The ALS CEO says this has made all the difference.

“It’s been running since the financial years of 2007 and 2008 - and since that time it’s pleased us that we have not had one Aboriginal death in custody,” says Mr Oliver.

The Australian government has funded CNS through one-off annual grants since 2008. 

For each funding cycle, the ALS has launched media campaigns to keep the line funded, with last minute commitments coming through each time.

The organisation has even resorted to crowd-funding.

In December 2014, they were rejected through the Indigenous Advancement strategy for future funding. It was only after a large-scale campaign, including street protests, a social media push using the hashtag #savetheCNS, and an online petition garnering 50,000 signatures, that the line secured a funding commitment to 2019.

Mr Oliver says it’s frustrating to be back in the same situation.

“We’re nearly at June 30, we’re a couple of months away, there’s probably a federal election in between there and we’re going to have to get out there and beat our drum again,” he says.

“I call on the federal government, you’ve made the commitment, $1.8 million dollars to that period, let’s have a contract.”
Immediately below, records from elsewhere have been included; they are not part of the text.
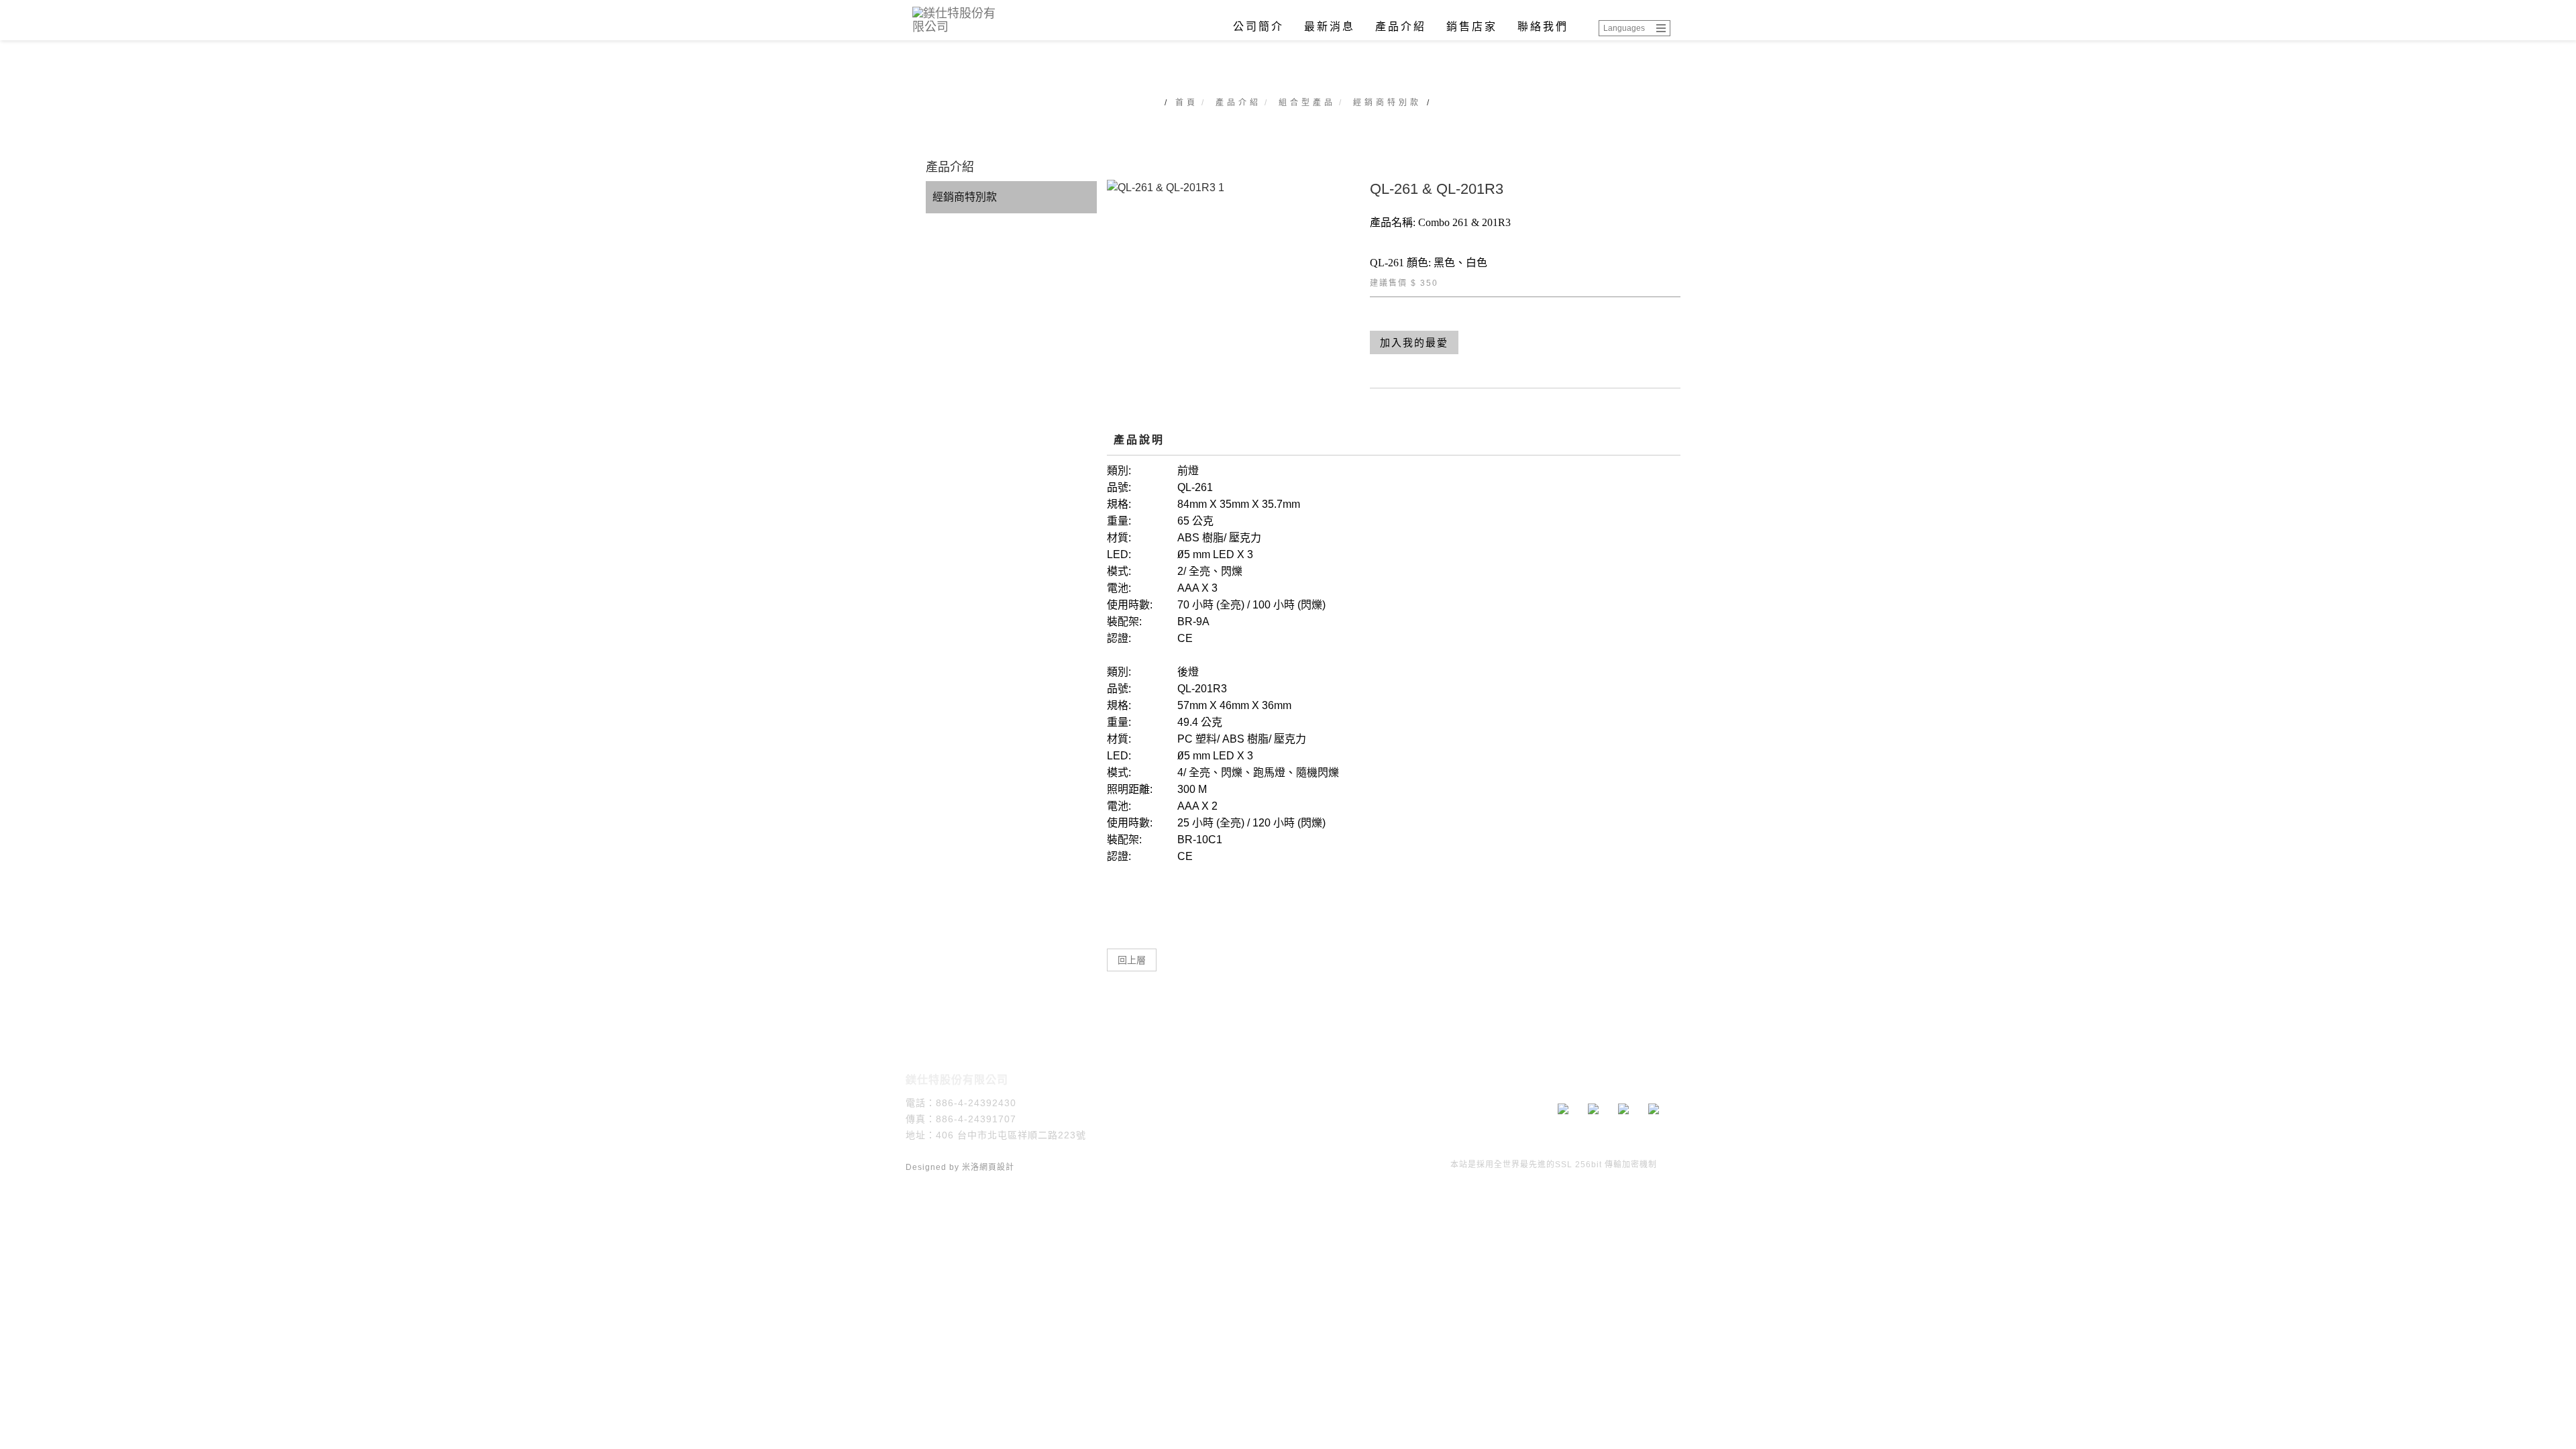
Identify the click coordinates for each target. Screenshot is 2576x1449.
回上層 (1132, 960)
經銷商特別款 (1387, 102)
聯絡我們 (1542, 26)
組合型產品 (1307, 102)
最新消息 (1329, 26)
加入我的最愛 (1414, 342)
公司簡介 (1258, 26)
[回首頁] (959, 20)
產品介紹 (1400, 26)
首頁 (1186, 102)
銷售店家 (1471, 26)
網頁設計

NITV contacted the Federal Minister for Indigenous affairs, Nigel Scullion, and he confirmed in a statement that the line will be funded as promised.

“My department will work with the legal service to finalise funding arrangements beyond 30 June 2016,” he says.

However, the minister says the responsibility to fund the line should not fall solely on the federal government.

“I remain disappointed with the NSW Attorney-General, Gabrielle Upton, for refusing to even share the cost of the CNS ... and remain open to looking at options to redirect existing funding allocated to the NSW Government towards the service,” he says.

But the NSW Attorney General says it’s not their responsibility.

“The CNS is a vital service that has been historically funded by the Commonwealth,” says Ms Upton.

“NSW will continue to hold the Commonwealth to its responsibility to ensure the most vulnerable have access to fast, fair and efficient justice.”